The news outlet said Thursday that the board of CBS — whose directors were re-elected on Wednesday at the company’s annual meeting — is preparing to hold the talks in mid-June. Two previous go-rounds in recent years were derailed by differences between CBS and its controlling shareholder, National Amusements
All three companies declined to comment to Deadline about the report. Shares in both CBS and Viacom are up more than 2% and 4%, respectively, in Thursday trading.
Under a legal settlement between NAI and CBS to resolve dueling lawsuits filed last year, NAI cannot initiate merger discussions in its role as a controlling shareholder. The companies’ boards are free to do so, and Wall Street has expected the companies to go back under a common roof, as they were from 2000-2006. As the companies have operated independently in recent years, a wave of consolidation has seen Disney buy most of 21st Century Fox and AT&T acquire Time Warner in just two of many M&A transactions.

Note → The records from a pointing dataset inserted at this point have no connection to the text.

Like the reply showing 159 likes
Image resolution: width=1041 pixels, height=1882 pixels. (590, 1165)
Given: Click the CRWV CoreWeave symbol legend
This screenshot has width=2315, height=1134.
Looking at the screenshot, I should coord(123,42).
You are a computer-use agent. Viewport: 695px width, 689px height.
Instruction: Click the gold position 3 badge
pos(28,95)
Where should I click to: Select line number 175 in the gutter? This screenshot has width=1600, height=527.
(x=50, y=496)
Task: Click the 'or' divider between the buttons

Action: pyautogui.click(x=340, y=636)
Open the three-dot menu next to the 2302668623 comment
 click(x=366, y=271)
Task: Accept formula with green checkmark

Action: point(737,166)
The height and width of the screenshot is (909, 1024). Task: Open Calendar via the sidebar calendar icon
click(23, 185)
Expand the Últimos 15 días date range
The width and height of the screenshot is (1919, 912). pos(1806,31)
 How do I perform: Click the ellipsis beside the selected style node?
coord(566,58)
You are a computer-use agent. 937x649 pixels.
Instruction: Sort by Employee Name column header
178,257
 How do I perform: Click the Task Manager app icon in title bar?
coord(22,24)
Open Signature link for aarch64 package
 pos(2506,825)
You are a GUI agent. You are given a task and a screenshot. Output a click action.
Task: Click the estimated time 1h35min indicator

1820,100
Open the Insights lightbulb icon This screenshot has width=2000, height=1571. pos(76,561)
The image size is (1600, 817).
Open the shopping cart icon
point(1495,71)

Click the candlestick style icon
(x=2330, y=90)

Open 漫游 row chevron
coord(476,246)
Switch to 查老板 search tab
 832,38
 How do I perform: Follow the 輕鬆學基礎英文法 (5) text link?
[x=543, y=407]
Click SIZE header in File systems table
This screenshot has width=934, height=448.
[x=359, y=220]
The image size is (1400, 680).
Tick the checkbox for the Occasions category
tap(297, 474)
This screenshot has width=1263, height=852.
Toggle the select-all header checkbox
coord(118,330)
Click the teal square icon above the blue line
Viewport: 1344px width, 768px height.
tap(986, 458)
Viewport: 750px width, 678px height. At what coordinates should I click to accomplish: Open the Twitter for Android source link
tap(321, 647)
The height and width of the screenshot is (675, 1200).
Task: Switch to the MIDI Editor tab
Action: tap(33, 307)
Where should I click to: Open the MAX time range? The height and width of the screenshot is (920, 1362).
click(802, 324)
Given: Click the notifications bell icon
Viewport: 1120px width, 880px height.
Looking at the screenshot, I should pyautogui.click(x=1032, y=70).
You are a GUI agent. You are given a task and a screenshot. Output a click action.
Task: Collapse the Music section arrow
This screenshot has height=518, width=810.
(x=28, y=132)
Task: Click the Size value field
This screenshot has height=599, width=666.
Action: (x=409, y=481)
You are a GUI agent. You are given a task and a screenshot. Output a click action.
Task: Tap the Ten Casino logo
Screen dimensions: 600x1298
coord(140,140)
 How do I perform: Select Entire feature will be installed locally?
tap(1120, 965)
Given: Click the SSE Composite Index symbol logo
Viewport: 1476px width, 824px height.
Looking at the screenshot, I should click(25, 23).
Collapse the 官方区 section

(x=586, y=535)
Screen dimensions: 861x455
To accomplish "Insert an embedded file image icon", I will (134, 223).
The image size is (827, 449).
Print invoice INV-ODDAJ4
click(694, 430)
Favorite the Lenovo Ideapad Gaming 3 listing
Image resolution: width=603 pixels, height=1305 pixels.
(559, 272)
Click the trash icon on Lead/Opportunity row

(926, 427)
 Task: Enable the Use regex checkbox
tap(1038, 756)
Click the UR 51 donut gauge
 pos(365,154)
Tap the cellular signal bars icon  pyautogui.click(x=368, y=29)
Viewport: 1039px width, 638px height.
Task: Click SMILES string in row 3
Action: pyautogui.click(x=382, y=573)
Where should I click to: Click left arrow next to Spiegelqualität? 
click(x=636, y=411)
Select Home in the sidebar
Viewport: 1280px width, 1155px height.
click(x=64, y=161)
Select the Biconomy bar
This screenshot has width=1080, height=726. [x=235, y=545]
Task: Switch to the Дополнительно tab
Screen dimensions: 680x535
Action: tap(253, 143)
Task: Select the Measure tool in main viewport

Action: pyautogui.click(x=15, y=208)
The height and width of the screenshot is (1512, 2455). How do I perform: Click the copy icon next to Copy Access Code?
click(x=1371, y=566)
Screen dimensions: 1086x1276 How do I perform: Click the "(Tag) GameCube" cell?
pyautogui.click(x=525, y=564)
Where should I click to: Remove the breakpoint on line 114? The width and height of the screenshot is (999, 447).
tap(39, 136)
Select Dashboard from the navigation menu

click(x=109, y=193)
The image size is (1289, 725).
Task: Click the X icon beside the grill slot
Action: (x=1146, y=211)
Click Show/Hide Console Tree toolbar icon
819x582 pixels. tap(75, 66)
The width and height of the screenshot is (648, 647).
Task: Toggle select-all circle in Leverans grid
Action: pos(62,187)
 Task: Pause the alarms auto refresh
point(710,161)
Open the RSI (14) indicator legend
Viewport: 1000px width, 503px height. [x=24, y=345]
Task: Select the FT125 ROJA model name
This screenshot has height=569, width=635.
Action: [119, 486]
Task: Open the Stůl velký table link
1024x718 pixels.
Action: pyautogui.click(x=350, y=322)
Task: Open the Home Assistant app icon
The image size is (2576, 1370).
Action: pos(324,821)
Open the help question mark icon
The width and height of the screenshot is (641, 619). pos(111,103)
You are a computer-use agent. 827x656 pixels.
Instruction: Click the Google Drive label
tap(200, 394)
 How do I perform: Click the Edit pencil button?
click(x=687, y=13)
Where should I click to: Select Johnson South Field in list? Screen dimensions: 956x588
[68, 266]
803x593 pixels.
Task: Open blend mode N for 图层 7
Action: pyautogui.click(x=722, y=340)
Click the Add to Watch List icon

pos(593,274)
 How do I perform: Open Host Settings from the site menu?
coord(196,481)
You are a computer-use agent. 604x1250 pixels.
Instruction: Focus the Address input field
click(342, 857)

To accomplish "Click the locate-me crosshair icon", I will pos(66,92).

As tech companies continue to disrupt the traditional marketplace, media companies have only recently made major investments to stem the tide. CBS and Viacom as a single entity could then become attractive to an even bigger company hungry for content or distribution assets, or even be able to pull off other moves. Lionsgate recently had discussions with CBS about a possible sale of Starz for at least $5 billion, a deal that would enhance the programming and streaming resources of CBS and Viacom.